RASISME

Saya kurang sependapat menyangkut OBROLAN dengan teman KANTOR tentang RASISME yang sedang MARAK akhir² ini.
Dia berpendapat dan berpraduga bahwa RASISME hanya untuk mereka yang tidak mengenal TUHAN dengan baik karena keadilan pasti tidak menjadikan seorang manusia (secara keseluruhan) lebih baik dari manusia lainnya.
Jikalau MANUSIA sadar bahwa RASISME adalah kebodohan, maka ia akan malu menunjukkan pemikiran RASISME yang masih tersisa. KAMPANYE dan RASIONALISASI bahwa RASISME adalah KEBODOHAN merupakan satu-satunya jalan untuk menghapusnya dari muka bumi ….

Oh NO Brother … Ma’af saya kurang sependapat >>> Banyak kok orang ATEIS, AGNOSTIK yang tidak RASIS. Konsep “mengenal TUHAN” memang sering PROBLEMATIS, karena orang RAJIN BERAGAMA belum tentu mengenal TUHAN dengan baik… tapi saya setuju untuk kata² >>> kita harus melakukan KAMPANYE terus menerus untuk memerangi RASISME.

RASISME tidak pernah bisa dihilangkan dari MANUSIA, rasa lebih tinggi ( seperti difinisi rasisme) merupakan SIFAT DASAR MANUSIA yang berpusat pada EGO. Selama MANUSIA tidak dapat mengendalikan egonya, RASISME dalam diri MANUSIA selalu bercokol.
Dan hanya MANUSIA yang bisa menaklukkan egonya dan mengendalikannya >>> maka MANUSIA dapat MEMANUSIAKAN MANUSIA.

Secara ETIS, manusia juga selalu mencari apa yang baik. Dengan kata lain, kita merindukan untuk hidup dengan baik, dengan segala kekurangan dan ketidaktahuan kita. Sekali lagi, faktor keberagaman kultur tentu memberikan warna perbedaan. Namun, kerinduan ini tertanam di hakekat setiap manusia, apapun latar belakangnya. Maka, secara etis, setiap orang, pada dasarnya, adalah sama : itu menurut pendapat saya.

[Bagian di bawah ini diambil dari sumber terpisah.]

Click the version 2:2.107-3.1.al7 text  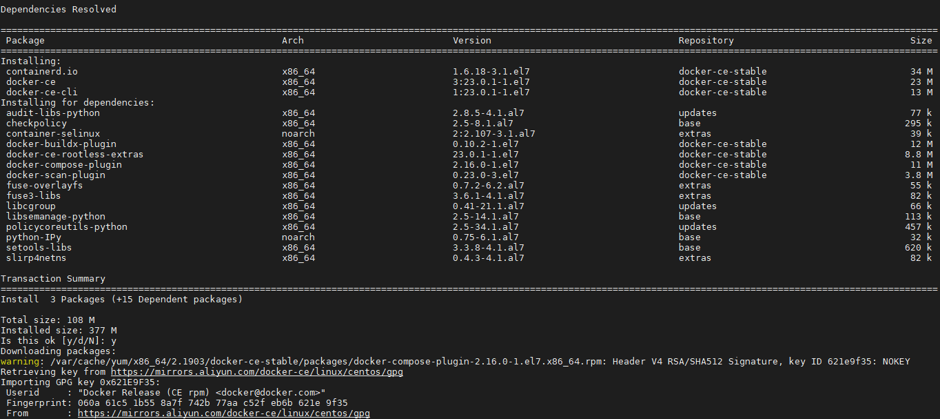point(493,134)
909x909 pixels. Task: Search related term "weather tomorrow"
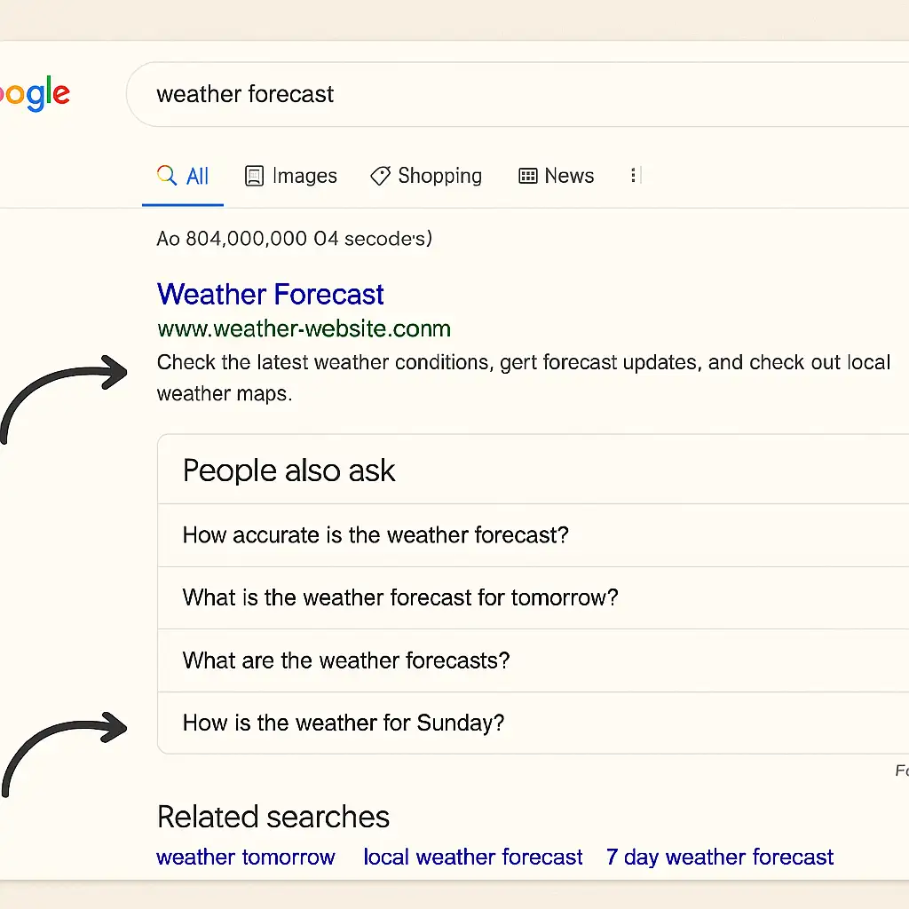tap(246, 858)
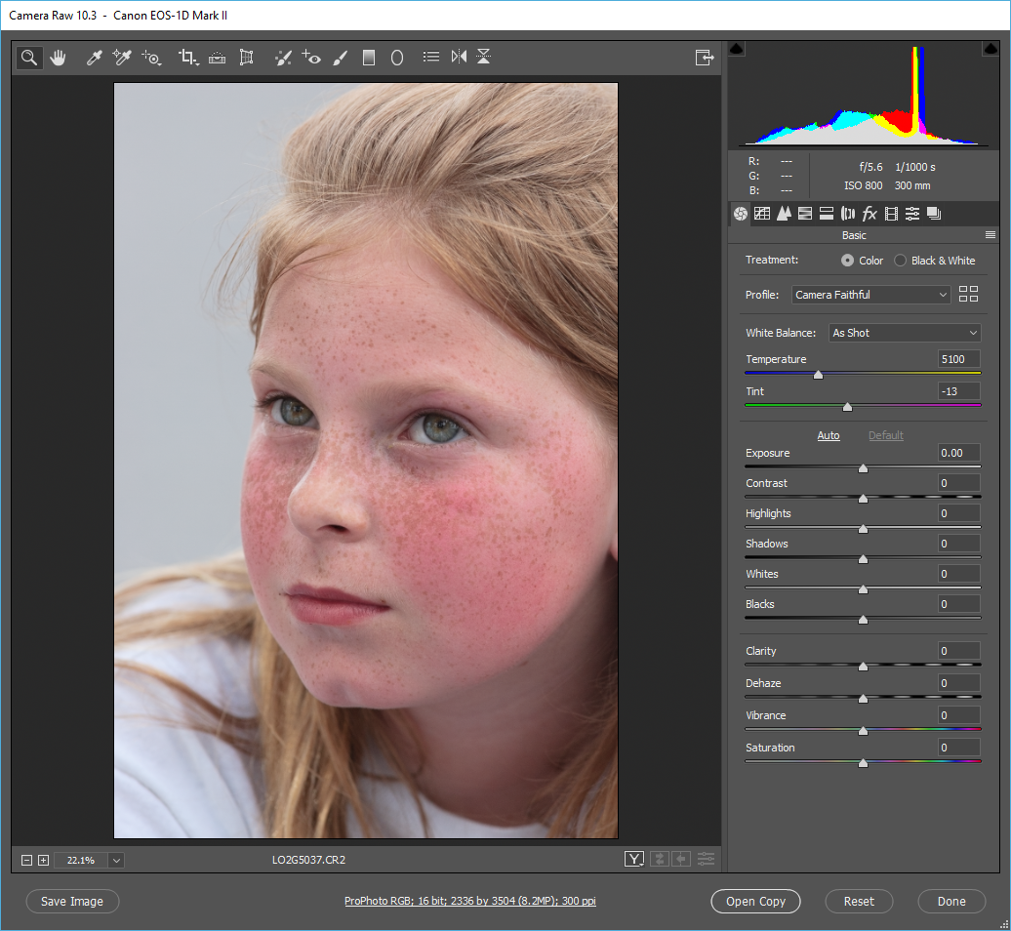Click the Open Copy button

pos(755,901)
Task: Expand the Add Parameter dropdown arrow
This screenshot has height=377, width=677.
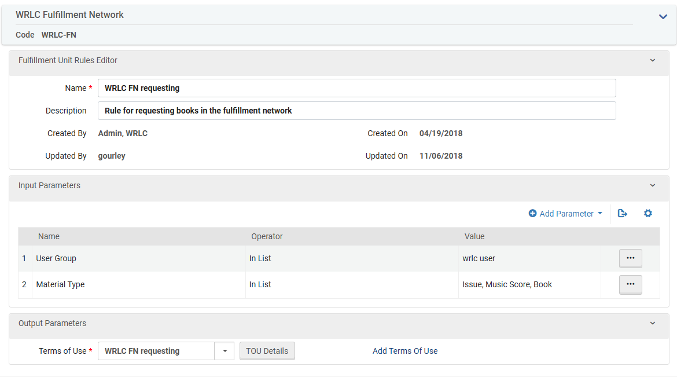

Saya pernah membaca RASISME yang bisa dilihat dari berbagai sudut pandangan, yang mengupas secara POLITIS : bahwa setiap manusia terdorong untuk hidup bersama dengan manusia lainnya. Ada beragam alasan yang mendorong tindakan itu. Artinya, setiap orang, apapun latar belakang ras ataupun kulturnya, adalah sama, yakni MAHLUK POLITIS.
Adapun secara BIOLOGIS, pasti pada paham bahwa bagaimana ANATOMI MANUSIA itu tidak sungguh berbeda antar ras yang satu dan ras lainnya, dan bagaimana unsur BIOLOGIS tidak menjadi penentu utama KARAKTER dan KUALITAS PRIBADI seseorang. (Secara BIOLOGIS, kita adalah SATU SPESIES yang sama, dan memiliki kebutuhan badaniah yang sama, mulai dari makan, minum, sampai dengan kebersihan)

Makanya saya pribadi bisa membuat kesimpulan, bahwa RASISME itu, pada dasarnya, tidak mungkin. Tidak ada alasan yang cukup kuat, yang mendorong orang untuk bertindak rasis terhadap orang lainnya, karena setiap manusia, apapun latar belakang KULTURAL maupun biologisnya, pada dasarnya adalah sama, karena merindukan hal yang sama, dan berasal dari titik yang juga sama.

#bahan bakar RASISME adalah kesalahan berpikir dan kehendak jahat. Sayangnya, seringkali, kesalahan berpikir dan kehendak jahat membuat mereka mampu melakukan hal-hal yang “TAK MUNGKIN dan KEJI”.